List each line of the data below that contains the word "perform", copying every such line in full.

▸ **Entries supplied**:
%%

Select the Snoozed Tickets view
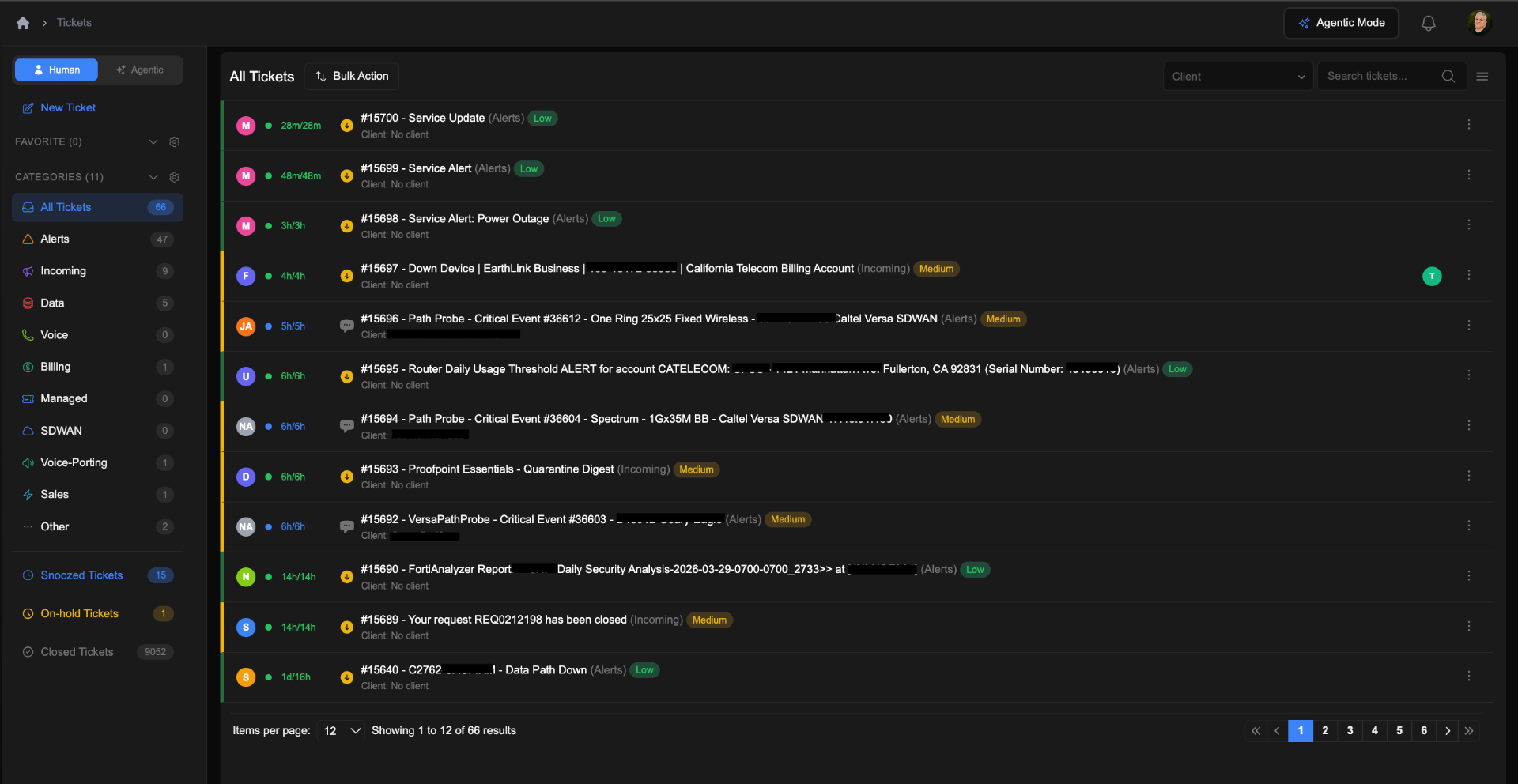This screenshot has width=1518, height=784. point(81,575)
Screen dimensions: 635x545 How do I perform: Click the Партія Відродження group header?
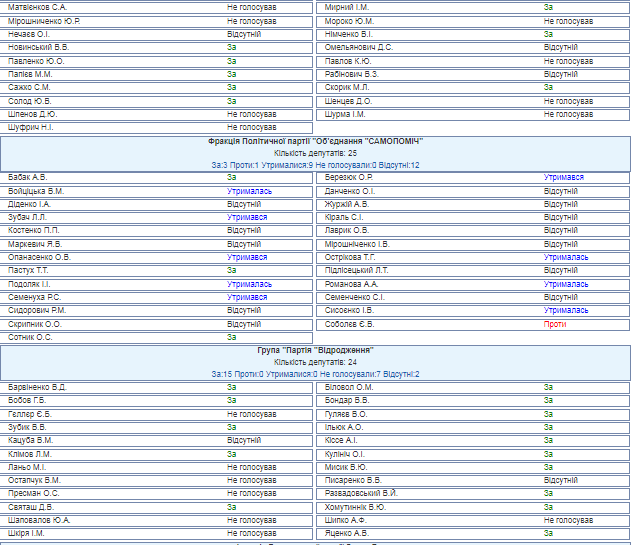point(316,351)
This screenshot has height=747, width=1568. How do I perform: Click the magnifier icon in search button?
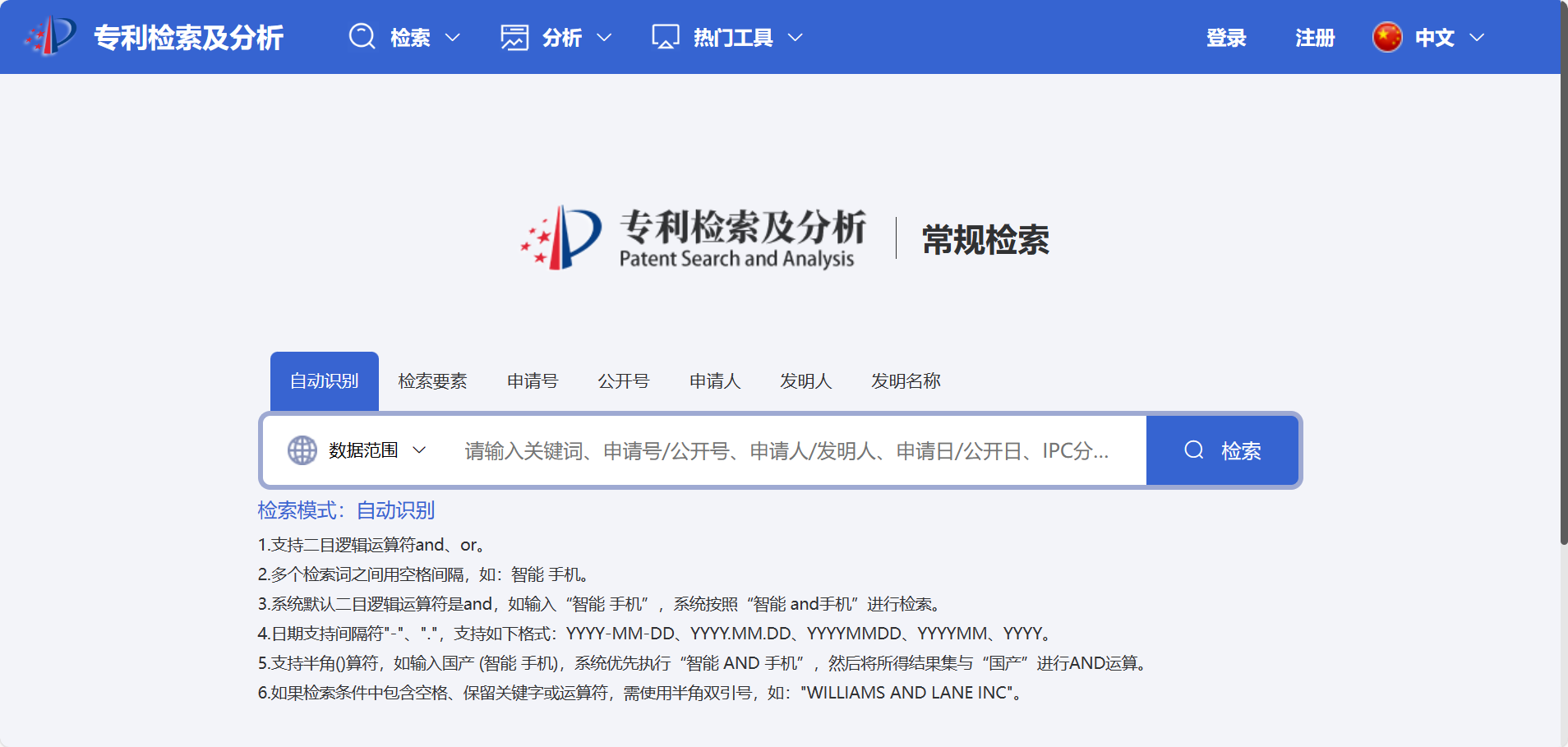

%%

▸ **Task result**:
Screen dimensions: 635x545 How do I perform: Click the Партія Відродження group header?
This screenshot has height=747, width=1568. How do I perform: Click the magnifier icon in search button?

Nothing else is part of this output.